• **Exercise goal**: Find the line that contains "Viewport: 1122px width, 683px" in the records below, then repeat exactly that line and each one after it, leaving pictures out.
::::
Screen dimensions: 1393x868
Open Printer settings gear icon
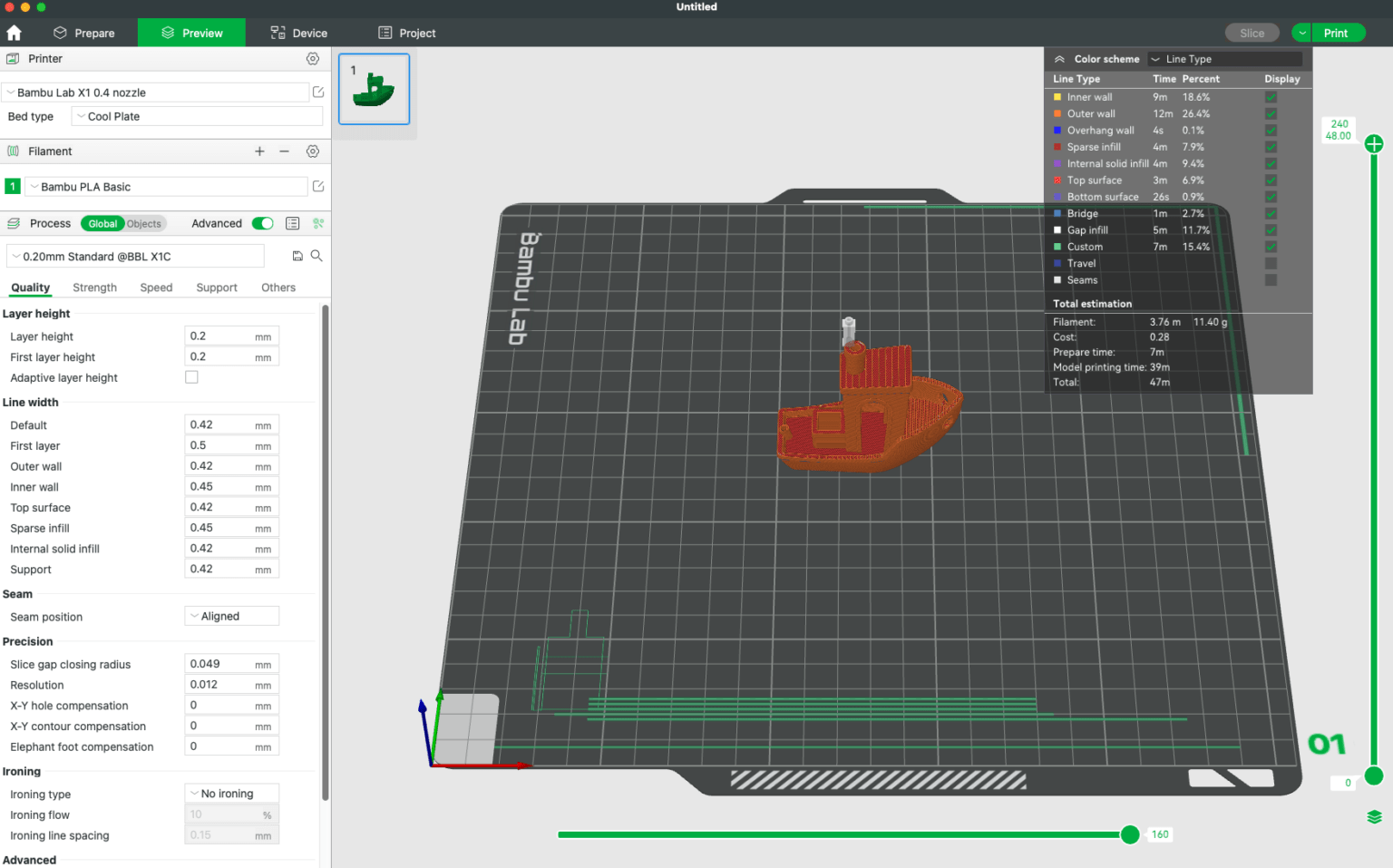(313, 58)
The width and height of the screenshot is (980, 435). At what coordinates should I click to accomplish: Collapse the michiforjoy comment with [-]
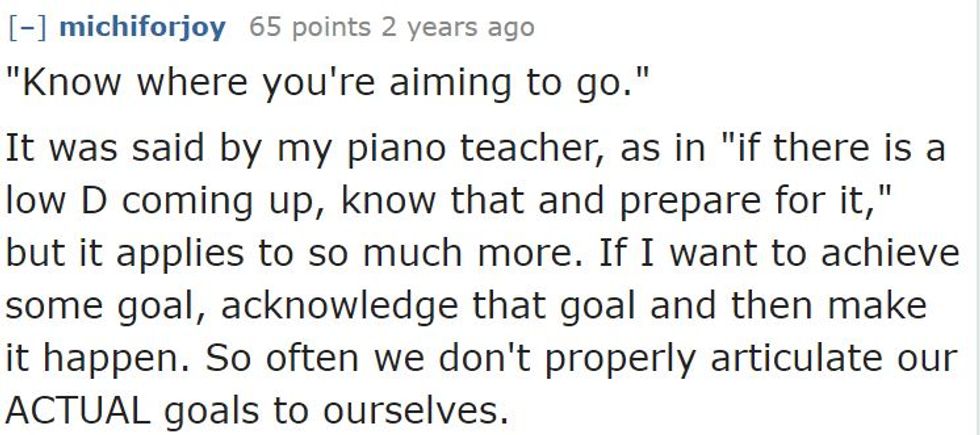click(x=27, y=27)
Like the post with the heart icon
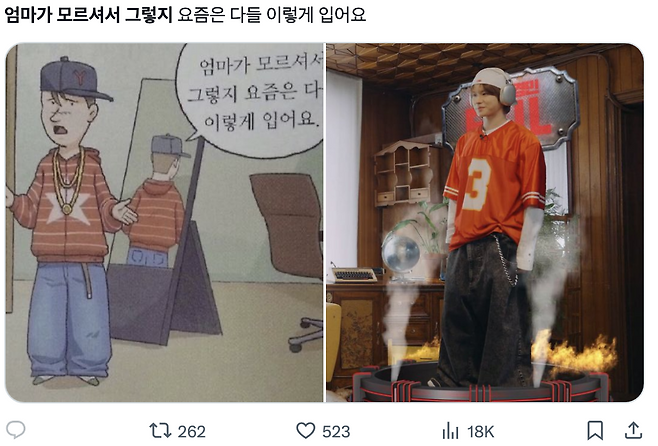658x446 pixels. tap(306, 431)
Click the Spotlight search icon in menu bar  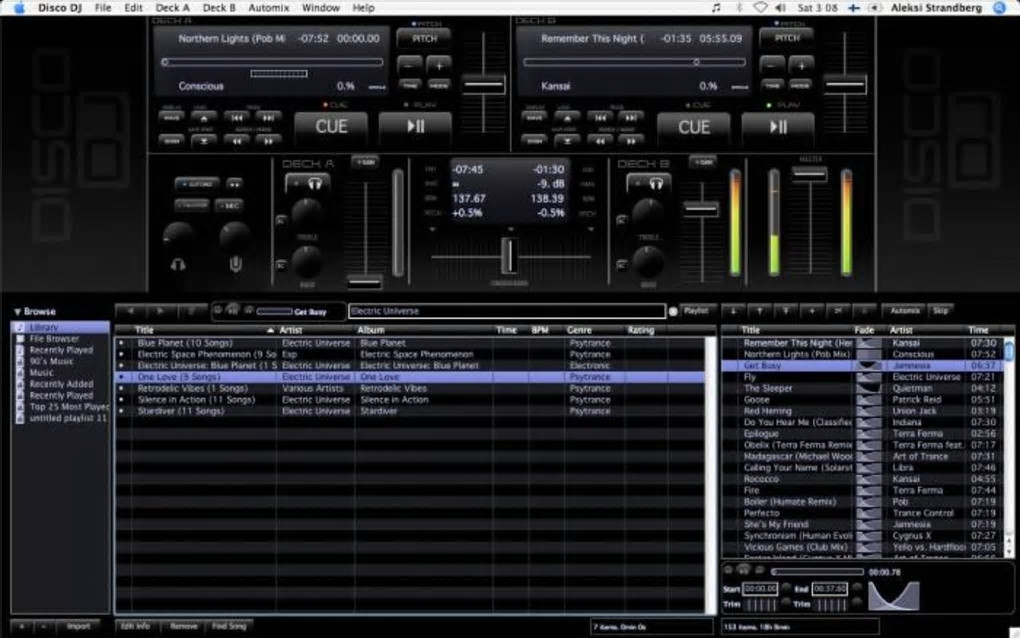click(999, 7)
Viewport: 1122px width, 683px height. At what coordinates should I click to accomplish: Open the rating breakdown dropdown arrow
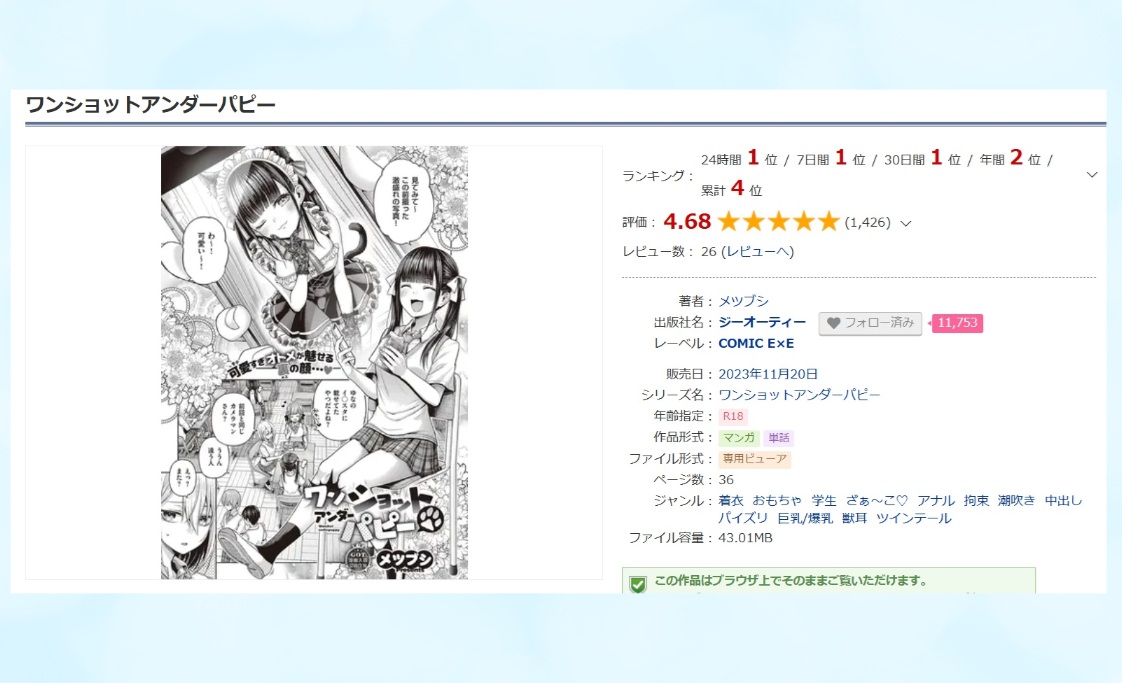(905, 223)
::::
• **Your response**:
Viewport: 1122px width, 683px height. At what coordinates should I click to accomplish: Open the rating breakdown dropdown arrow
(905, 223)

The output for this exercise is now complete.